Archive for the ‘Document Management’ Category

Document Mining with Overview:…

Friday, March 15th, 2013

Document Mining with Overview:… A Digital Tools Tutorial by Jonathan Stray.

The slides from the Overview presentation I mentioned yesterday.

One of the few webinars I have ever attended where nodding off was not a problem! Interesting stuff.

It is designed for the use case where there “…is too much material to read on deadline.”

A cross between document mining and document management.

A cross that hides a lot of the complexity from the user.

Definitely a project to watch.

Complexity Explorer Project

Saturday, November 3rd, 2012

Complexity Explorer Project

A website development project that reports that when “live” it will serve (among others):

Scientist keeping up to date on papers with Source Materials Search Engine and Paper Summaries

Professor designing new course on complexity

High-school science teacher using virtual laboratory for student science projects

Non-expert learning how complex systems science relates to their own field

Scheduled to go beta in the Fall of 2012.

As always, of interest to see how semantic issues are handled in research/library settings.

Introducing DocDiver

Thursday, November 3rd, 2011

Introducing DocDiver by Al Shaw. The ProPublica Nerd Blog

From the post:

Today [4 Oct. 2011] we’re launching a new feature that lets readers work alongside ProPublica reporters—and each other—to identify key bits of information in documents, and to share what they’ve found. We call it DocDiver [1].

Here’s how it works:

DocDiver is built on top of DocumentViewer [2] from DocumentCloud [3]. It frames the DocumentViewer embed and adds a new right-hand sidebar with options for readers to browse findings and to add their own. The “overview” tab shows, at a glance, who is talking about this document and “key findings”—ones that our editors find especially illuminating or noteworthy. The “findings” tab shows all reader findings to the right of each page near where readers found interesting bits.

Graham Moore (Networkedplanet) mentioned early today that the topic map working group should look for technologies and projects where topic maps can make a real difference for a minimal amount of effort. (I’m paraphrasing so if I got it wrong, blame me, not Graham.)

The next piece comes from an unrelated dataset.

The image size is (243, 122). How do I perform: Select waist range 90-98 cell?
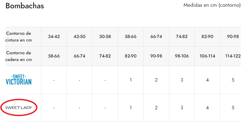coord(231,37)
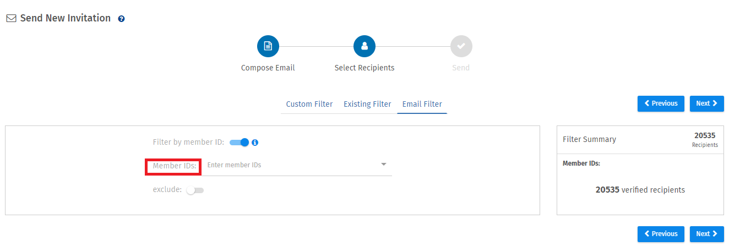
Task: Enable the exclude toggle
Action: click(x=195, y=190)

This looks like a case where an application is very close to having topic map capabilities but not quite. The project already has users, developers and I suspect would be interested in anything that would improve their software, without starting over. That would be the critical part, to leverage existing software an imbue it with subject identity as we understand the concept, to the benefit of current users of the software.

Document Management System with CouchDB

Friday, October 21st, 2011

Document Management System with CouchDB

I mention this series of posts as a way to become acquainted with CouchDB, not as a tutorial on writing a document management system. Or at least not one for production use.

For my class:

  1. You don’t have to read the code, skip to the end of part 3 to the “simple” user interface. Make a list (one page or less) of what is missing from this “document management” system.
  2. What other document management systems are you familiar with? (If not any, check with me I will assign you one.) Make a one page feature list from the “other” document management system and mark which ones are present/absent in this system.

Not strictly a topic map issue but you are going to encounter people who say software is sufficient if it does X, particularly when you want Y. This is in part to prepare you to win those conversations.